- The race for Winnipeg’s next mayor has officially begun, with three candidates announcing their candidacies.
- Royce Koop, a political science professor at the University of Manitoba, predicts a long ballot on Oct. 26 because Bowman isn’t running.
- John Orlikow and Scott Gillingham, both city councillors and businessman Shaun Loney, have declared their candidacy but have yet to register.
The ethnicity to be the next mayor of Winnipeg has officially begun, with three candidates launching their campaigns.
The 1st opportunity for candidates to enroll with the city clerk’s office was on Sunday morning, with Jenny Motkaluk being the first to arrive.
“I believe what Winnipeggers want is an opportunity to tell me or someone like me about what they assume we can do to improve the city and encourage growth and investment,” Motkaluk said.
Motkaluk, a business consultant, ran in the 2018 municipal election and finished second to current Mayor Brian Bowman with 36 percent of the vote.
“We spent a lot of time talking about policy last time,” she said. “I’m proud of the job we did, but I believe we focused too much on that and not enough on giving Winnipeggers a chance to get to know who I am.”
Because incumbent Mayor Brian Bowman is not seeking reelection, Motkaluk and other candidates face a wide-open field.
When asked about the election, Bowman stated “, “I think we need to build on and improve a few of the positive work that’s occurred at city hall over the last eight years, and also I’m excited by the prospect of hearing from candidates both for mayor and for members of council as to how they proceed to construct Winnipeg for the future as well as to create a city in which we can all be proud to call home.”
Because Bowman isn’t running, Royce Koop, a political science professor at the University of Manitoba, predicts a long ballot on Oct. 26.
Open races, according to Koop, tend to produce more candidates, making name recognition crucial.
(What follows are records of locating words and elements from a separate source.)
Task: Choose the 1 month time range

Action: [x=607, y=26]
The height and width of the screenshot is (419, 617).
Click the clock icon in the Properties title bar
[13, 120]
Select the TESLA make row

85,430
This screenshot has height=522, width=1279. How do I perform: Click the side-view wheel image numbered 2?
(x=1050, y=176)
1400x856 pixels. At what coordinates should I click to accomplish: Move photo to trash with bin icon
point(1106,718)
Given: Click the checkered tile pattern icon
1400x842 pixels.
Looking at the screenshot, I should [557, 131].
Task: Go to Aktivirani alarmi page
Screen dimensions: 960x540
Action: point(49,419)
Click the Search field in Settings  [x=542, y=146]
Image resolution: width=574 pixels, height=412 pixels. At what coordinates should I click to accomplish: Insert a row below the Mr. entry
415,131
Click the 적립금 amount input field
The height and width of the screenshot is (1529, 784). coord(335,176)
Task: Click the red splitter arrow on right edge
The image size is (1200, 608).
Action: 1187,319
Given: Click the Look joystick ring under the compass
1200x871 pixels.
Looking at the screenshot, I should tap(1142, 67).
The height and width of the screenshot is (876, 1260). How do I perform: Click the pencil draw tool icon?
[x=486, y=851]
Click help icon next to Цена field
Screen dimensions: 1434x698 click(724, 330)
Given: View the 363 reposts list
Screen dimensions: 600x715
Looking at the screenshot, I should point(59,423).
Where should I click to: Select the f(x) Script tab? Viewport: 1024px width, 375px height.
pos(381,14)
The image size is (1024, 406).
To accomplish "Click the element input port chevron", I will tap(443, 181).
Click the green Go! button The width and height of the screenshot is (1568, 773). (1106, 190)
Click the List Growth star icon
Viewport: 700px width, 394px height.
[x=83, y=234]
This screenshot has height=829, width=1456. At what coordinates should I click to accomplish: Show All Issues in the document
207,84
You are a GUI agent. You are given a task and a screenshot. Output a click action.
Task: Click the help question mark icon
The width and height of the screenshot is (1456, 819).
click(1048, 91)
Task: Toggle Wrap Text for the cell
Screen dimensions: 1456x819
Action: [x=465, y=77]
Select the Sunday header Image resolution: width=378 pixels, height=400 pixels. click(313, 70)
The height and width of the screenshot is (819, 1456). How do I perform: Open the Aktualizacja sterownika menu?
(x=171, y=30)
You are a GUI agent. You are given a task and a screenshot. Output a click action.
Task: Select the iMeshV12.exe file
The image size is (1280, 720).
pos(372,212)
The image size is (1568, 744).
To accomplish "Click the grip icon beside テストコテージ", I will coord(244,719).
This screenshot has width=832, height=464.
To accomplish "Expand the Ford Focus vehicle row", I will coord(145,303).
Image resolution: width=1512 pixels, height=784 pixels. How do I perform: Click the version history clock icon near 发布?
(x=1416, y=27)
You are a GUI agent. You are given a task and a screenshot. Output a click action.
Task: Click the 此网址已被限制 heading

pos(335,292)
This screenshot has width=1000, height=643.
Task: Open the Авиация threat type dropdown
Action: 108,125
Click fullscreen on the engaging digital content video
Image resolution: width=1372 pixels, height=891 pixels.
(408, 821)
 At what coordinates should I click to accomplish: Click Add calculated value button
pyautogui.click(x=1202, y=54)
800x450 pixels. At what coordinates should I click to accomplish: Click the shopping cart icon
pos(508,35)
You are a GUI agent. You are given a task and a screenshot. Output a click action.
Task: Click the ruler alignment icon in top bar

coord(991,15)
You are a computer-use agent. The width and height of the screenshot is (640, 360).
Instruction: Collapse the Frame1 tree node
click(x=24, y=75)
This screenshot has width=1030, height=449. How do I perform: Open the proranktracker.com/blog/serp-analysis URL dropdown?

“Because voters don’t always have as much information as they would like, name recognition is crucial. So it helps if you’re an incumbent. Still, it also helps if you have some name recognition, such as a counselor, a provincial politician, or even a local celebrity, “Koop elaborated.
Don Woodstock and Chris Clacio, two more Winnipeggers, entered the race on Sunday morning.
Woodstock, a security industry executive, ran for mayor in the previous election.
This time, he’s launching a “clean sweep” campaign against current city council members, accusing them of construction fraud.
“Any city councilor who has backed or took part in the corrupt [executive policy committee] model that we currently have should not be re-elected,” Woodstock said.
Chris Clacio, who ran for mayor last year but didn’t make it to the ballot box, is running again.
“I just wish to see the city be more practical as well as optimistic,” he said, adding that “all of the candidates on social media seemed very unimpressive for many citizens.”
Clacio said he’ll concentrate on public engagement and the city’s growing tech sector.
The list of mayor aspirants will grow as the deadline to sign up approaches in September.
City councilors John Orlikow as well as Scott Gillingham, as well as businessman Shaun Loney have declared their candidacy but have yet to register.
Source: CTV News
Get Canada and Manitoba’s top News, Market news, and other worldwide news only on Manitoba Daily.